Members of the women’s lacrosse team said they have had almost daily run-ins with one goose couple that hangs out at Hunter Stadium, and a compilation of Snapchat videos posted on Facebook last week went viral. It showed several students being attacked behind the Spellmann Center.
Video taken from Break.com
Marissa Ortega, a junior fashion design major said she almost fell victim last month while heading to her dorm, McCluer. She had heard about other students being attacked, so she was cautious.
“I was walking with my headphones in, so I wasn’t paying attention, but I saw them coming towards me real fast,” she said. “I just ran away. I didn’t want to be next.”
A recent Lindenwood press release warned students, faculty and staff about the geese’s behavior and reminded those coming in contact with them that they are a federally protected species. Non-compliance can result in fines ranging from $5,000 to $10,000.
Dan Zarlenga, St. Louis regional media specialist for the Missouri Department of Conservation, said the geese are aggressive because they are laying eggs and raising young.
“The problem will eventually take care of itself when the young get older,” he said.
The current geese population is abundant because of a restoration program the Missouri Department of Conservation enforced in the 1940s and ’50s, he said.
“It turns out that Canada geese flourish very well in urban areas like subdivisions and golf courses,” Zarlenga said. “They like short cut grass and water sources like ponds and stuff like that.”
Scott Vanhook, a sophomore majoring in sports management, said he recently was jogging around the lake behind Hyland Arena when he decided to stop and snap a selfie with the geese.
He said he was pretty close – about three arm’s lengths away. When he clicked the photo, the noise startled the geese. One of them lunged at him, he said.
“They looked harmless, but that obviously wasn’t case,” he said. “I stepped into their environment, so I guess they felt the need to protect themselves. I definitely get why they came at me.”

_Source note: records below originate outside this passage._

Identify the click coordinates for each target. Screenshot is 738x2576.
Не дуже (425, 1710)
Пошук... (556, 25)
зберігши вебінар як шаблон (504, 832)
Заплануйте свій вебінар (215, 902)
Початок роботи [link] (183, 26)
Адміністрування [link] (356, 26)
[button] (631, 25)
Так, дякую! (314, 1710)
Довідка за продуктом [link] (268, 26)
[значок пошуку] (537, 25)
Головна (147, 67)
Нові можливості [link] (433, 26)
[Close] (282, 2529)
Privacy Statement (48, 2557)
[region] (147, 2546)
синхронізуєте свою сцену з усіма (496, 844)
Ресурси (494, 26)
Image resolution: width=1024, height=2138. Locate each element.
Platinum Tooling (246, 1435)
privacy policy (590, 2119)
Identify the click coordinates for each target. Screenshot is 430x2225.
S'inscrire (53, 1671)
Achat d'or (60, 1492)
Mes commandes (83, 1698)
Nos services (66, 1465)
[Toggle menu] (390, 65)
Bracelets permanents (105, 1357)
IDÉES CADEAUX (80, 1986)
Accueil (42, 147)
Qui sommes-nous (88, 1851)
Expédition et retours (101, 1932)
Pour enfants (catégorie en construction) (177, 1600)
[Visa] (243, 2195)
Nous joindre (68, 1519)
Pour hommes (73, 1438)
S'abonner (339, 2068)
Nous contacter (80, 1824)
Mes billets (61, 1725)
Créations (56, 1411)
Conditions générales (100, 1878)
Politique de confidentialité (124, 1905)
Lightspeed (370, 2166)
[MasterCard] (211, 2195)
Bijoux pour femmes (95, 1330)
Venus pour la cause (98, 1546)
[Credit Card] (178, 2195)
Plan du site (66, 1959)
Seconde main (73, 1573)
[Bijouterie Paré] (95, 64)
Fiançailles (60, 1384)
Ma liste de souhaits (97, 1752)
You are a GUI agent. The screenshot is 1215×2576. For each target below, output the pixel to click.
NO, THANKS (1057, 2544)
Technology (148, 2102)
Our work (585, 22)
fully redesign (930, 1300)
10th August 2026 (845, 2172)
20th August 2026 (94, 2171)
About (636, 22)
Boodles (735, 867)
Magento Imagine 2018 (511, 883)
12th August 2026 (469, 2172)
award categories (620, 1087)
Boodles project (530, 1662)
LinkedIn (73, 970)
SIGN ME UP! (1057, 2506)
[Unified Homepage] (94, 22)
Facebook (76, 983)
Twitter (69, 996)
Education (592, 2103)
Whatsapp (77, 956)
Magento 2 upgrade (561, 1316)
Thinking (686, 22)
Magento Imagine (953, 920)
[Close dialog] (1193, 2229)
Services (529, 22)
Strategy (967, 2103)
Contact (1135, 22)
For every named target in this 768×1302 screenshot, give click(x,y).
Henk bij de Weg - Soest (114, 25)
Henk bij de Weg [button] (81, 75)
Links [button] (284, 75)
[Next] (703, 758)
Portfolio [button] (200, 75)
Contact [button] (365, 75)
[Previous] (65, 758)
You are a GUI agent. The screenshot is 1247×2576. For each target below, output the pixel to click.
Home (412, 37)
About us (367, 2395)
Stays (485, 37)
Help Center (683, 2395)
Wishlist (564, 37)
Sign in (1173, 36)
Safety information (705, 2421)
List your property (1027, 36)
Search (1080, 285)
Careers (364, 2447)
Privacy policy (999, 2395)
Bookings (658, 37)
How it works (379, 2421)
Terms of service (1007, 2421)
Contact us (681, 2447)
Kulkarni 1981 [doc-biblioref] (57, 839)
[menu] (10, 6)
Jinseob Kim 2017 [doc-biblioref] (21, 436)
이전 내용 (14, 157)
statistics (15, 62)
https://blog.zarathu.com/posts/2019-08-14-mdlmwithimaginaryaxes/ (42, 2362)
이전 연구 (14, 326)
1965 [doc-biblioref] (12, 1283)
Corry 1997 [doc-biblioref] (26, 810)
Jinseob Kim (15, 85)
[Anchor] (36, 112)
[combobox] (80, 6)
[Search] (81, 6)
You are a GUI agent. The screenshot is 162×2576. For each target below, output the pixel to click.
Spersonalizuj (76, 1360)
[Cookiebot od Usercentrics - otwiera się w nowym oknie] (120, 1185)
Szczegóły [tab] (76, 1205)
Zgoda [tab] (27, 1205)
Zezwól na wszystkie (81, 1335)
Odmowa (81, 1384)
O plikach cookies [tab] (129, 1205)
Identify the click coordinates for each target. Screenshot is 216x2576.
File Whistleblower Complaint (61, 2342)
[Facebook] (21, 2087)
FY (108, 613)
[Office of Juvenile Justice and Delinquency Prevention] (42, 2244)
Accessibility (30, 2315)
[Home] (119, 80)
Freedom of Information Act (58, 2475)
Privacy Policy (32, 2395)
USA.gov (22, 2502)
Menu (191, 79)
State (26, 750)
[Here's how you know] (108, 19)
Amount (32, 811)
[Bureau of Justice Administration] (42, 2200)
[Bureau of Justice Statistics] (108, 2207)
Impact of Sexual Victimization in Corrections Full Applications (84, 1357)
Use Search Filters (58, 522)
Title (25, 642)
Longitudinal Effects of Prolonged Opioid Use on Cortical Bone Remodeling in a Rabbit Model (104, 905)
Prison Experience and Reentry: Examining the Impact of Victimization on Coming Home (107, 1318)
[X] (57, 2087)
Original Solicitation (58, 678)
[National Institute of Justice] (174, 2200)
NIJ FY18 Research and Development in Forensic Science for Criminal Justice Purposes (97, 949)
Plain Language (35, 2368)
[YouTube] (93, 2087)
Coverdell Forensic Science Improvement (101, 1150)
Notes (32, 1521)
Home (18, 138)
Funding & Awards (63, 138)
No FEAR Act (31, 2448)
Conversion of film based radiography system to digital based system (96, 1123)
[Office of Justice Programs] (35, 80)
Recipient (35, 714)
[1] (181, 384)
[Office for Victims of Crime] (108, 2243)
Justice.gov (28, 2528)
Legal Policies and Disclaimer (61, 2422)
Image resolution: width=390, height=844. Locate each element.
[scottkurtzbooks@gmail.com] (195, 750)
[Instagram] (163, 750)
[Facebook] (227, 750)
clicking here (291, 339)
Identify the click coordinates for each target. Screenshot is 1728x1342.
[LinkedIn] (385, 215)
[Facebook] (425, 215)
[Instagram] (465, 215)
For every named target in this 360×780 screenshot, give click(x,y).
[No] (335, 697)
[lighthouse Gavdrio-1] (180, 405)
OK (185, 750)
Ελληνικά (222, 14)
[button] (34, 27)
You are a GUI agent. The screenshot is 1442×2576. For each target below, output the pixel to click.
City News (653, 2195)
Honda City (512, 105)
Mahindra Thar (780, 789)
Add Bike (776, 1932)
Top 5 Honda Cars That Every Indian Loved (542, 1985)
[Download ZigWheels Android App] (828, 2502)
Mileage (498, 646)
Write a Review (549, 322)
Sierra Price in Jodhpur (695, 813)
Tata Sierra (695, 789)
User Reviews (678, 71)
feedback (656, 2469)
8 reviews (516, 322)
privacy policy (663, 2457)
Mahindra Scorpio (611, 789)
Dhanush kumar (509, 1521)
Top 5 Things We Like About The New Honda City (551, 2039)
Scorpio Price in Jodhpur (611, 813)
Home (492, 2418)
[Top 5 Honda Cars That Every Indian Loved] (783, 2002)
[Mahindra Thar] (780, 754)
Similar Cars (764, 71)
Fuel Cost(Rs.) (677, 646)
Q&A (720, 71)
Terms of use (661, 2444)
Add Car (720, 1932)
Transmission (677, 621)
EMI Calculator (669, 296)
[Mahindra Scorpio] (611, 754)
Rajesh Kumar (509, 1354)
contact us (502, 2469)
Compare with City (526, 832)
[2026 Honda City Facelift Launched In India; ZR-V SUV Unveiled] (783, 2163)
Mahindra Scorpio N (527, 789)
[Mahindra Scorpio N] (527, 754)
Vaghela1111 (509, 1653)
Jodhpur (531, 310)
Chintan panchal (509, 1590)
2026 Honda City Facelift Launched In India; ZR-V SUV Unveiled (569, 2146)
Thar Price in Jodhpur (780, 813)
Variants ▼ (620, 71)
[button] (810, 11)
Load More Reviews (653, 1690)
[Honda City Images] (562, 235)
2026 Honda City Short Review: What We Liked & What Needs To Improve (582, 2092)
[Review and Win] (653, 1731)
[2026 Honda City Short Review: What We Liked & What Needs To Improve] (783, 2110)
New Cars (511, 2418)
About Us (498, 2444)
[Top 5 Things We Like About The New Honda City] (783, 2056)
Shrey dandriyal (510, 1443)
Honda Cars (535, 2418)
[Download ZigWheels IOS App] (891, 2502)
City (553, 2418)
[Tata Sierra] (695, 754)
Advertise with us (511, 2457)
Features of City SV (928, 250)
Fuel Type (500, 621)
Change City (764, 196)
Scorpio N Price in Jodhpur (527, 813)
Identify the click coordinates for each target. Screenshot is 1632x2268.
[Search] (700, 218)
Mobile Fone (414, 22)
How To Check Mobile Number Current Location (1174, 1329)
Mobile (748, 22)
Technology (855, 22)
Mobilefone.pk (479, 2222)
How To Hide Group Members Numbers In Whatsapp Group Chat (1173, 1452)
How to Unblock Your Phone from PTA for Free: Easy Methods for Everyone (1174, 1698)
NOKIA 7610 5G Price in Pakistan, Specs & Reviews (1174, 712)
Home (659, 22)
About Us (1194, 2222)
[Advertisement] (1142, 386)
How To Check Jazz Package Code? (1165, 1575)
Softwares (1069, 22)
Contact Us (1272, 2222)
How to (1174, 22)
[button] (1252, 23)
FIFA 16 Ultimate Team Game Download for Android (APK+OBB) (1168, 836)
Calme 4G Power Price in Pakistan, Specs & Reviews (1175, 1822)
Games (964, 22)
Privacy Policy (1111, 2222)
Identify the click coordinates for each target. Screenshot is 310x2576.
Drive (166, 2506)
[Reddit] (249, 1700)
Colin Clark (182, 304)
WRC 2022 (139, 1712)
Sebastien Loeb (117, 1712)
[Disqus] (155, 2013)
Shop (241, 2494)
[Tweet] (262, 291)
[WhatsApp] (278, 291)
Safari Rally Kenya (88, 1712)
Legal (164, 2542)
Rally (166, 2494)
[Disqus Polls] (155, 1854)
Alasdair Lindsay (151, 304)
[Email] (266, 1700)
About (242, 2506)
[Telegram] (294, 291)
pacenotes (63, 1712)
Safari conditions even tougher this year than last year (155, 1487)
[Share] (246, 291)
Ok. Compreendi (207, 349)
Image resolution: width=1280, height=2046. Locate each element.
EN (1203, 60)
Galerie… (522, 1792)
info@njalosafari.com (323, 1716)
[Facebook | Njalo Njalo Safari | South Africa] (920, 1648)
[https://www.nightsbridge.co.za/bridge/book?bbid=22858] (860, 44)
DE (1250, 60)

The attacks are not new; they’ve been happening around campus for years.
Student Natalie Peterson said around this time last year, a goose attacked her and her roommate, Miranda Motes, on the path by the cemetery.
“There was a nest on top of either Niccolls or Sibley, and one of the geese decided to swoop down because it thought we were going to take its baby,” she said. “We got away from it, but they’re pretty fast and vicious.”
Zarlenga’s advice is to avoid the geese until about June, when the young have grown enough to be independent.